Activity :: The records appear below. Repeat them exactly.

=====

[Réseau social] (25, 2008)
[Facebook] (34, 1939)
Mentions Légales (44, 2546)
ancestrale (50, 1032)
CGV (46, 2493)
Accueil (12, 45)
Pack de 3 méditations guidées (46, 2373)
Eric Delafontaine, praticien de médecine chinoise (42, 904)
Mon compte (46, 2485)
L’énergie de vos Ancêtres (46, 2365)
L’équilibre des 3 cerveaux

=====

Task output ::
[Réseau social] (25, 2008)
[Facebook] (34, 1939)
Mentions Légales (44, 2546)
ancestrale (50, 1032)
CGV (46, 2493)
Accueil (12, 45)
Pack de 3 méditations guidées (46, 2373)
Eric Delafontaine, praticien de médecine chinoise (42, 904)
Mon compte (46, 2485)
L’énergie de vos Ancêtres (46, 2365)
L’équilibre des 3 cerveaux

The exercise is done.